▶ _Task to complete_
For this exercise, an exact copy is needed of only the lines from the one containing "Sort backups using the Time column arrow" through the end of the data, with pictures left out.

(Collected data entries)
------------------------------
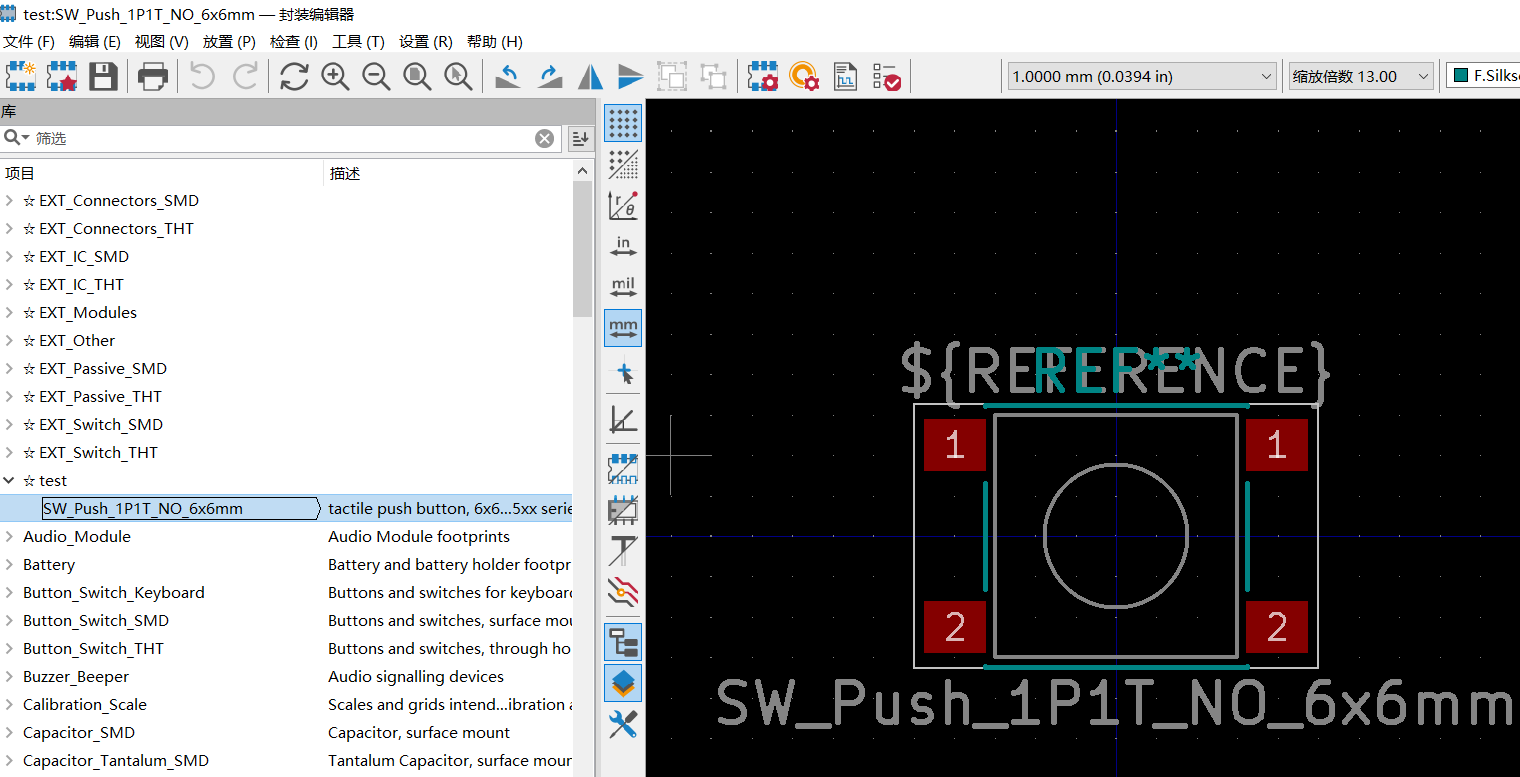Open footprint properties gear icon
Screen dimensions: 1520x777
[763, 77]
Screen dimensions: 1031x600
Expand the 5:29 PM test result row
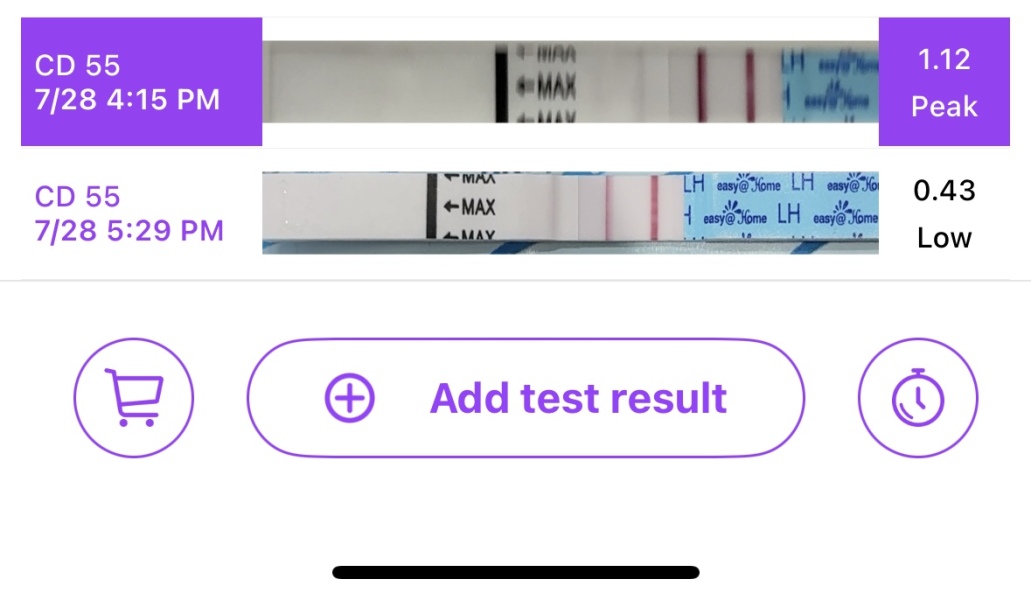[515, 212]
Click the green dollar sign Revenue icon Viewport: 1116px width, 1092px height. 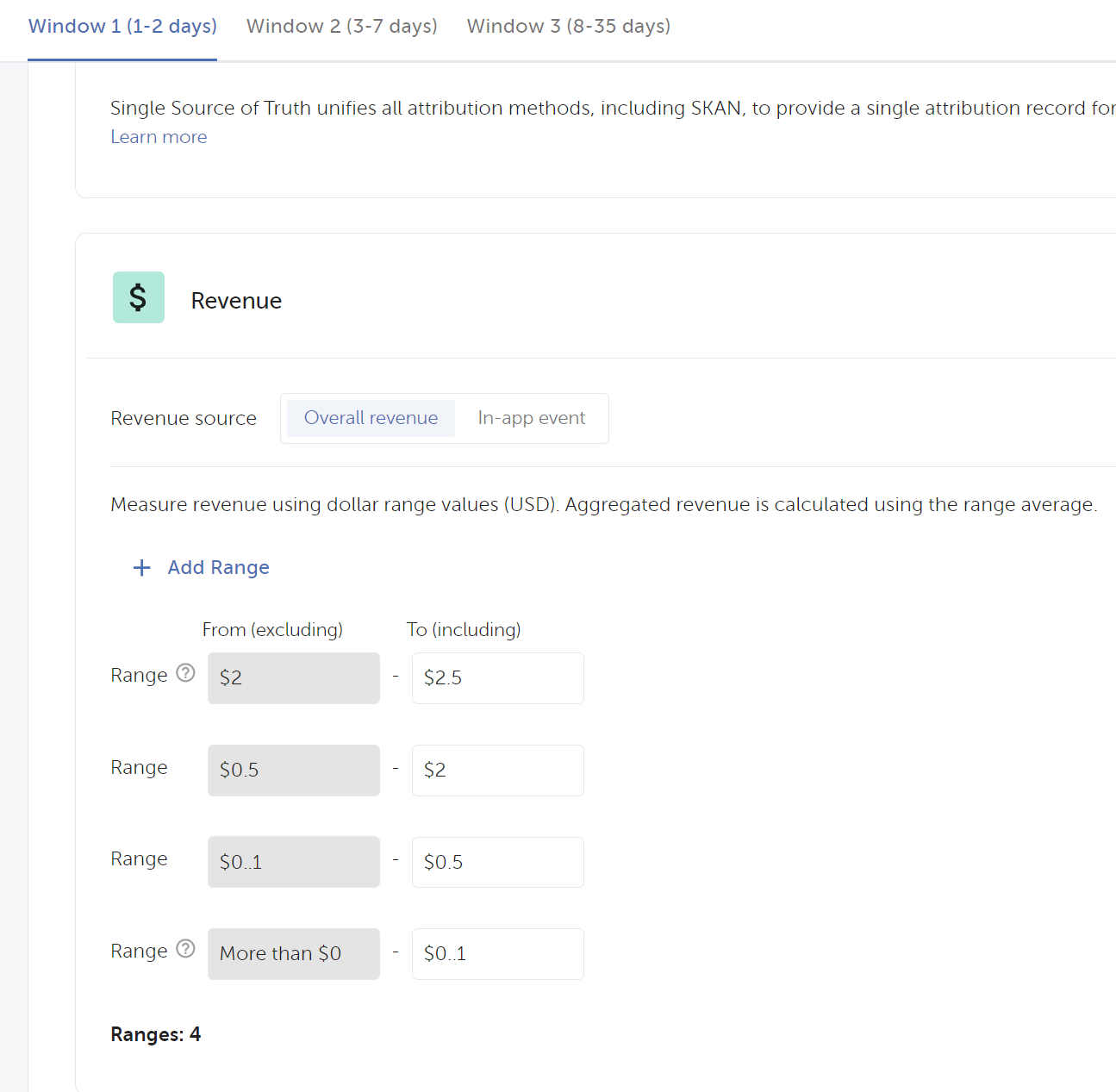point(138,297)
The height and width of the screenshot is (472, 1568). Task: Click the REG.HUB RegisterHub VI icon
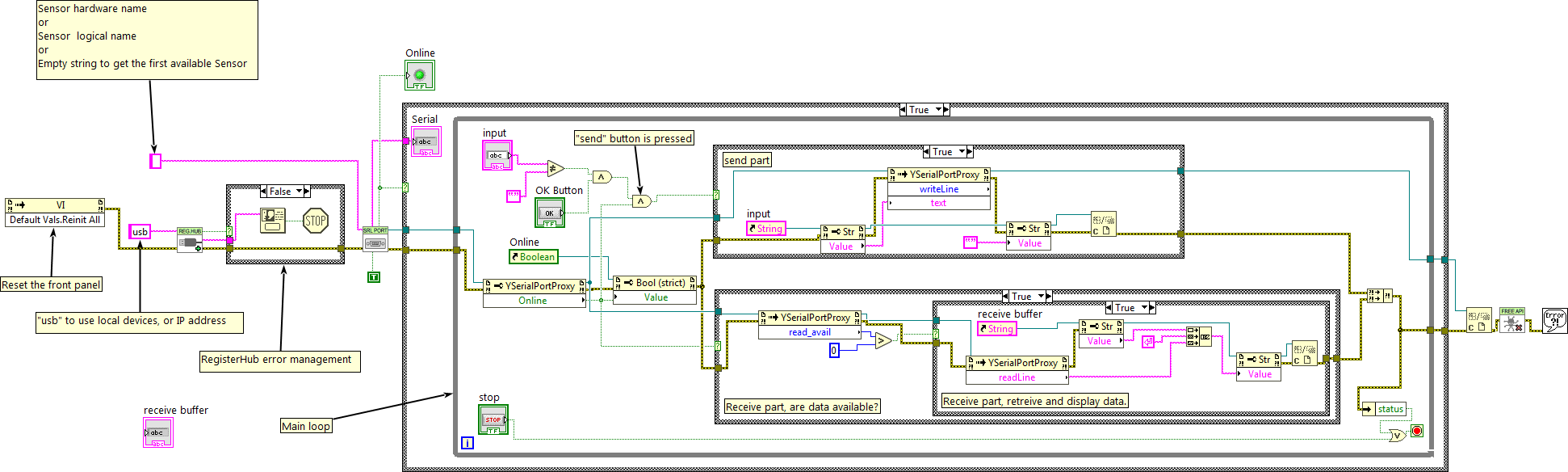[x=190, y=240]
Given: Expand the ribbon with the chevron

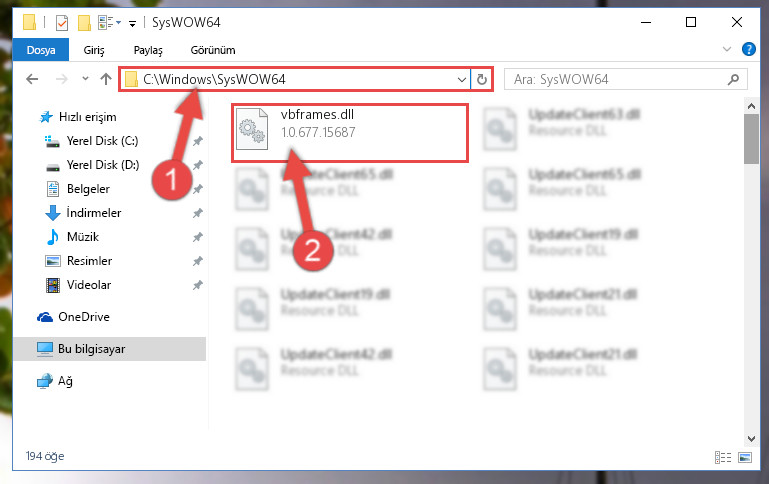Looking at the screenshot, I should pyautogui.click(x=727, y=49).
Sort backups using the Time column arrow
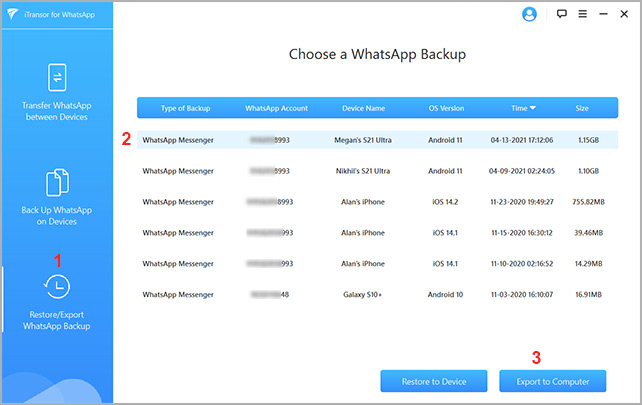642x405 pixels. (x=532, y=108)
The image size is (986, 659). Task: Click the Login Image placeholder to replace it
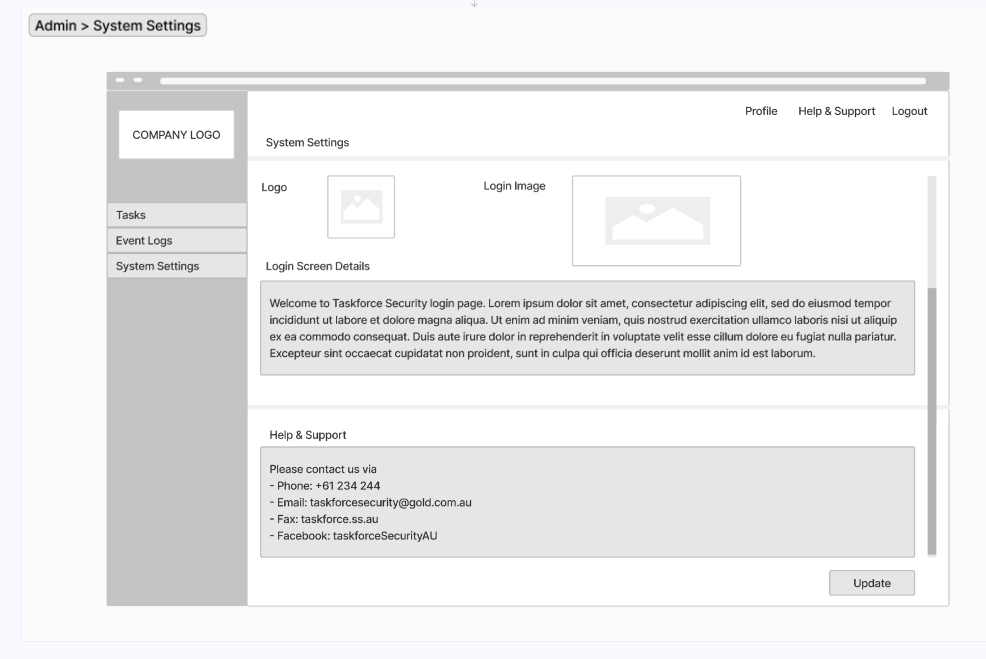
------------------------------
▶ _Solution below_
Sort backups using the Time column arrow
642x405 pixels. (x=532, y=108)
The image size is (986, 659). Task: Click the Login Image placeholder to replace it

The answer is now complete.